**** Highly Recommended When your entire life has imploded – for whatever the reason – can you go back? How do you put the pieces of your life back together? How do you adjust to the changes in people, places and situations that happened while you were gone? These questions are at the center of Shattered Globe Theatre’s gripping and thought-provoking new play, Ugly Lies the Bone. 4 Spotlights
Jess (Christina Gorman) is a veteran who was deployed three times to Afghanistan. On the last deployment, she was severely injured and spent more than a year in a hospital in Germany trying to recover from near-fatal burns.

Now she’s finally released from the hospital. Her return home isn’t exactly what she expected, however. She’s coming back to her Mom’s home in Florida, but her Mom (Barbara Figgins) who has dementia, lives in a nursing home and doesn’t even recognize her Meanwhile, while her sister, Kacie (Cyd Blakewell), is living in Mom’s house.
Jess has a lot of scars, both visible and invisible, which make rebuilding her life difficult. She can’t raise one arm, she walks with a walker, and she wears a scarf to cover the plate in her head. Although she’s going to physical therapy, she really doesn’t want to see or talk to anyone other than her sister. Her sister’s boyfriend, Kelvin (Eddie Martinez) thinks Jess is taking advantage of Kacie, so there’s some friction.

Physical therapy and/or pain meds weren’t helping Jess deal with her pain, so they’re going to try Virtual Reality. A disembodied Voice (Figgins) tells her to think about her happy place. At home, Kacie says her happy place is anywhere with snow, so for lack of a better idea, that’s what Jess tells them. Her VR – as projected around her – is a snowy wooded area where she’s encouraged to walk, to use her arms, to move.
Just as an aside, I’ve been reading about VR being used for therapy. Moving inside the VR encourages the patient to move and use the affected limbs, resulting in less pain and stronger muscles.

One evening, Jess wanted a snack, so she went to the corner gas station and mini-mart where she ran into Stevie (Christopher Acevedo) who was working as night manager. Stevie lost no time in telling her that he’d gotten married while she was gone. She was taken aback, finally asking why he’d never visited her even once in the hospital. His response, he needed something more. She always wanted the military, he always wanted a home and family.
Eventually, the VR course ran out, but although Jess brought a new vision board, they wouldn't use it. Soon after, she and Kacie reconciled and Mom came home and recognized her daughters.

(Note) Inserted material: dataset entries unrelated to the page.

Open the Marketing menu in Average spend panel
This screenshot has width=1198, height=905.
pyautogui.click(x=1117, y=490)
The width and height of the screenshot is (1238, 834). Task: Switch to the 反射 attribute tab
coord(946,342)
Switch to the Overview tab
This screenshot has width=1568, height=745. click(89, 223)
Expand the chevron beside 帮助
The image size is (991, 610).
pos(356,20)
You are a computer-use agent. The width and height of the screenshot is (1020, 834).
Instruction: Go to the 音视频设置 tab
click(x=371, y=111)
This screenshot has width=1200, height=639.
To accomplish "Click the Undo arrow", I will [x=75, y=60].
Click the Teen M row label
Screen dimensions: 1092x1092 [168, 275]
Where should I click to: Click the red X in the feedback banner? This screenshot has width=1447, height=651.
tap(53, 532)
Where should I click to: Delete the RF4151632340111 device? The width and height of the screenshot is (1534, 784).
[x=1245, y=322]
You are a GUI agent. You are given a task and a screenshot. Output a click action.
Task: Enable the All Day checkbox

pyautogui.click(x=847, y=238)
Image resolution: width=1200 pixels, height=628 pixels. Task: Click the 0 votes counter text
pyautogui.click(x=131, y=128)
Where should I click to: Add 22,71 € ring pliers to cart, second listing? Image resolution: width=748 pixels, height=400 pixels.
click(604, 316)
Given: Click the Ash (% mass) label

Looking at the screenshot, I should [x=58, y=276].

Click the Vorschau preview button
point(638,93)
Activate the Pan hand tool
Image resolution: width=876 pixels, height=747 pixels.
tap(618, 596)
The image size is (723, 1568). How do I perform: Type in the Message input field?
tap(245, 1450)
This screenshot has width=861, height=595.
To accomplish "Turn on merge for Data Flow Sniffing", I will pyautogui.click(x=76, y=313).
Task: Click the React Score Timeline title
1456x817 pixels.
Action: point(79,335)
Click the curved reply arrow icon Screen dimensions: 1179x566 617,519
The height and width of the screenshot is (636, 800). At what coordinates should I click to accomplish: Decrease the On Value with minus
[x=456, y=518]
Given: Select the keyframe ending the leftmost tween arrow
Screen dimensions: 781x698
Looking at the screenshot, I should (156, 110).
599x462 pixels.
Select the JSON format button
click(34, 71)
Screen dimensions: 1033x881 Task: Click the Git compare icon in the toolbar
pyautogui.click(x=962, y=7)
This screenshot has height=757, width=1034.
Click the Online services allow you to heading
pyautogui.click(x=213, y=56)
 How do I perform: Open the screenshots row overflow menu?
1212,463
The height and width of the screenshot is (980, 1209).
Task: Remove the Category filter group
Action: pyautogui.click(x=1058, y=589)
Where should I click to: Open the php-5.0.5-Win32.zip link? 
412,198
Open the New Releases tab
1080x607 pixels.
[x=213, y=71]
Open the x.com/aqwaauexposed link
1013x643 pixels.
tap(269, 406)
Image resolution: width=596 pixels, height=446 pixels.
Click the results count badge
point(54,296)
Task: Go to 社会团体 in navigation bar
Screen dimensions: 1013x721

Ugly Lies the Bone was written by Lindsey Ferrentino. It had a developmental workshop at Fordham University before its premiere in 2015 at the Roundabout Underground in New York. The Shattered Globe production, directed by Jonathan Berry, is the Midwest premiere.
Shattered Globe Theatre’s production of Ugly Lies the Bone runs through November 15th at Theater Wit, 1229 W. Belmont, Chicago. Parking is available in Theater Wit’s parking lot across the street for $10 (pay at the Box Office).
Running time is 90 minutes, no intermission. Performances: Thursday, Friday & Saturday at 7:30 pm, Sunday at 3:00 pm. There is no performance on Thursday, October 30th. There will be an additional matinee on Saturdays, November 1st & 15th at 3:00 pm.

Audio Description and a Touch Tour, Friday, November 7th. Touch Tour at 6:15 pm, performance at 7:30 pm. Captioned performance, Sunday, November 9th at 3:00 pm. Assisted Listening Devices are available for all performances. Theater Wit is wheelchair accessible, and all patrons with disability needs are invited to purchase $20 access tickets with the code “ACCESS20” at Theater Wit’s checkout page.